Thursday, June 23, 2011

Fr. Georges Massouh: The Civil State and the Crisis of Religous Thought

The Arabic original can be found here in today's an-Nahar. Fr. Georges Massouh is professor of Islamic Studies at Balamand University.



The Civil State and the Crisis of Religious Thought

Among those who long for a civil state in the full meaning meaning of the term, many are skeptical about the future of current developments in the Arab countries that are witnessing the seeds of immanent change, sooner or later, in their system of government. The eventual outcome of things is not clear. It is covered with a blurry fog. Those skeptics, Muslims and non-Muslims, do not support the current authoritarian states and are among those who hope for their passing, in word and in deed, for the betterment of a state of the citizen, a human state.
The source of this doubt is fear of a second autumn setting in after the autumn of authoritarianism.
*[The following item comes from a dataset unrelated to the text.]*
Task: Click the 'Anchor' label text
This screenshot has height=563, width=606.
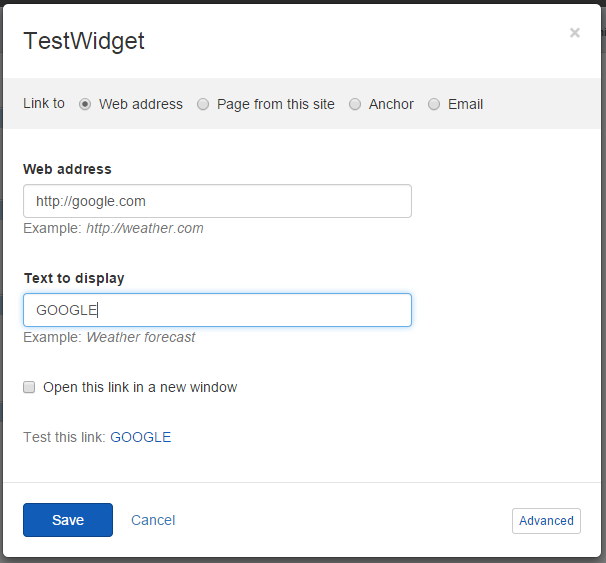Action: click(391, 104)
Its name is the religious government or the government that appeals to religion to impose itself and its religious law upon people and worshipers. The preachers of the religious state that we read about in papers and see on satellite tv leave no room for doubt about the legitimacy of this skepticism about the alternative plans that will take us backward a few centuries that we believed had passed never to return.

The participation of those who call for a civil state in movements against the authoritarian state does not at all mean that they are pleased to see a religious state that is no less authoritarian. They see themselves as the first who will pay the price of the establishment of this religious state that will subjugate them and persecute them just like the lack of rights and freedom that they are suffering today. What is the Iranian example if not testimony to the fears of those who work for a civil state? After the victory of the Iranian Revolution, all the secular and leftist parties and movements that had taken part in working for the Revolution were excluded for the establishment of regime of "Vilayat-e Faqih", which takes its legitimacy, according to what it says, from divine authority and not from any other basis.

The basic problem for those who call for a religious state resides in their lack of respect for political, social, and religious diversity and for their lack of respect for the uniqueness of the groups that form the national fabric that includes all citizens. The religious state is absolutely not neutral because according to its constitution and its law it separates people into classes and makes those who do not belong to the single religion or single sect into mere nationals [i.e., as opposed to citizens]. The religious state promises us the imposition of a theocratic state (divine governance or governance in God's name) or a nomocratic state (rule of religious law) in place of the autocratic state (the state that derives its authority from itself) or the dictatorial state.

All these forms of government are unacceptable for those who promote a civil state that treats all individuals equally. There cannot be respect for human dignity without the establishment of a just civil state that does not include a religious authority that imposes itself and its ideas on all the people. If the civil state respects the different religious and sectarian affiliations of all her sons, then why would one of the religions or sects seek to impose itself and its religious law on the other religions and sects? Is this not what is called the dictatorship of the majority that does not respect minorities, those minorities whose love and ardor for their country no one can deny.

The crisis is not in secular thought that calls for respect for diversity. The crisis is in certain Islamic thinking that has not yet managed to take into account civil people, including all Muslims and non-Muslims, who do not desire religious government. The time has come for civil dialogue including all elements of society-- we do not say Muslim-Christian dialogue or dialogue between the religions-- so that we can hope for the establishment of a regime of equal rights and human dignity and so that we can hope for the burial of all authoritarian regimes, whether they clothe themselves in religion or in secularism.